图13示出了用于形成对于幅值、相位和偏振独立进行了整形的两束脉冲的装置。
图14示出了光束路径的一种可能的设置,以及用于将两个经独立整形的脉冲组合到样本上,以在该样本上以三维的方式控制该复合脉冲中的电场矢量的方向和幅值的光学器件。
图15示出了被构造用来提供图14所示的光束路径的玻璃块实施例。
具体实施方式
本发明采用经整形的脉冲来识别特定的物质和结构。尽管现有技术已经使用经整形的脉冲来研究特定分子的量子动力学,但是还没有使用经整形的脉冲来识别、确定或检测特定分子或物质的现有技术。
根据本发明,通过对原始脉冲的各个光谱和/或偏振分量选择性地进行衰减和/或延迟,来对所辐射的短相干脉冲进行整形。将经整形的脉冲聚焦到物质上。如果脉冲形状与该物质的结构精确地适应,则该脉冲与该物质进行非线性相互作用,以产生特性响应。结构不同的其他物质不会对该特定形状的脉冲产生相同的响应。当从由该特定的脉冲形状辐射的样本接收到特性响应时,可以非常肯定地知道该样本包含对应的物质。
如现有技术的出版物所述并且如图5(原始脉冲)所示,飞秒激光脉冲包括较宽的连续光频率。如图1所示,可以通过将该脉冲聚焦为窄光束,并从衍射光栅反射该脉冲,来使该脉冲在光谱上分散。如图1所示,随后使展布光谱通过诸如声光调制器或液晶TV屏幕的空间光调制器,或者可以从可变形膜空间光调制器或等效反射调制器对其进行反射。空间光调制器对该脉冲的各个光谱分量选择性地进行延迟和/或衰减。随后将由调制器产生的光谱重新聚焦到一点,并再次从衍射光栅对其进行反射,以重新形成该脉冲。重新形成的脉冲根据对各个光谱分量执行的调制的细节而具有新的形状。图5示出了被重新成形为新脉冲的原始脉冲500,该新脉冲具有相对于较高频率分量520稍微延迟的低频分量510。该示例中的重新成形是通过将原始脉冲展开为光谱570,然后对光谱的较低频率分量510的相位进行延迟来实现的。注意,在图5所示的情况下,相对相位延迟与频率成比例,但是通常可以使用任意的相位延迟与频率的关系。

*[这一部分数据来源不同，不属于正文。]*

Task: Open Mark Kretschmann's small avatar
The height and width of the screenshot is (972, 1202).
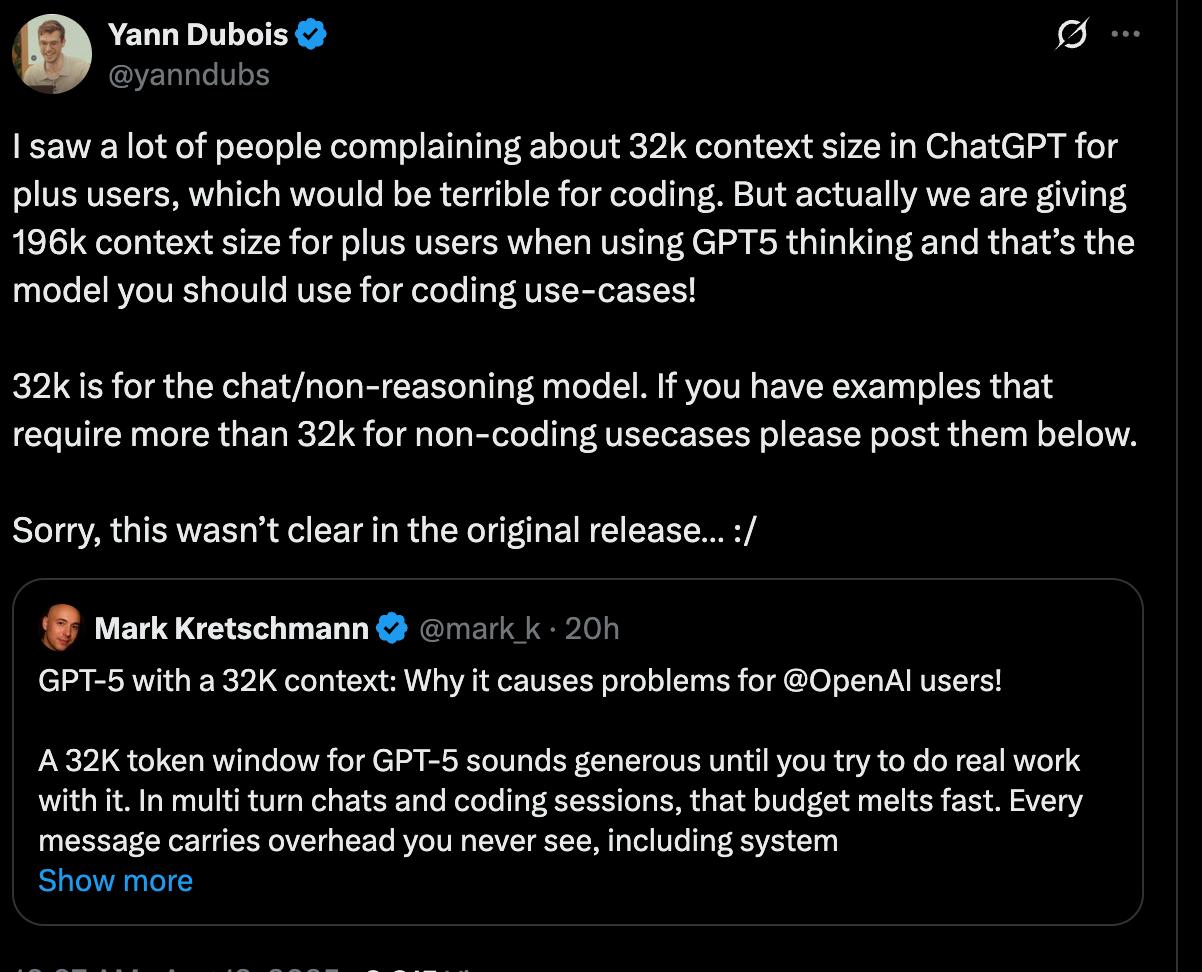Action: (60, 627)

在本方法中,使用经整形的脉冲来从已知物质中激发荧光;然后进行优化处理,以找到最大程度地增强由该物质发射的荧光光谱中的区别性光谱特征的特定调制函数。例如,可以通过具有优化形状的激发脉冲将普通荧光光谱中的具有相对低的强度的单个发射谱线增强一个或更多个量级。另选地,当激发脉冲具有特定形状时,荧光光谱中正常的一条发射谱线或者其他特征可能会大大降低,或者通过使用优化脉冲来激发该物质可以增强或减弱吸收光谱中的特征的组合。可以在激发脉冲的时刻或者此后的任意时刻对所感兴趣的光谱特征进行测量。物质的吸收光谱和发射光谱取决于物质的量子态,该量子态通常随初始激发而非常迅速地变化。因此,优选地采用两个或更多个脉冲。第一脉冲可以被称为“泵浦”脉冲,而后续的脉冲可以被称为“探测”脉冲。
有时,优选地首先使用长达几微妙的长持续时间相干脉冲照射样本,以将样本中的大部分目标分子设置为特定的第一量子态。然后,可以使用简单整形的第二脉冲将目标分子从第一量子态转换到第二量子态;最后,可以使用简单整形的第三脉冲,通过测量吸收光谱或发射光谱,来测量处于第二量子态的分子的数量。泵浦脉冲和探测脉冲的相对定时和相位会严重影响分子对于脉冲的响应。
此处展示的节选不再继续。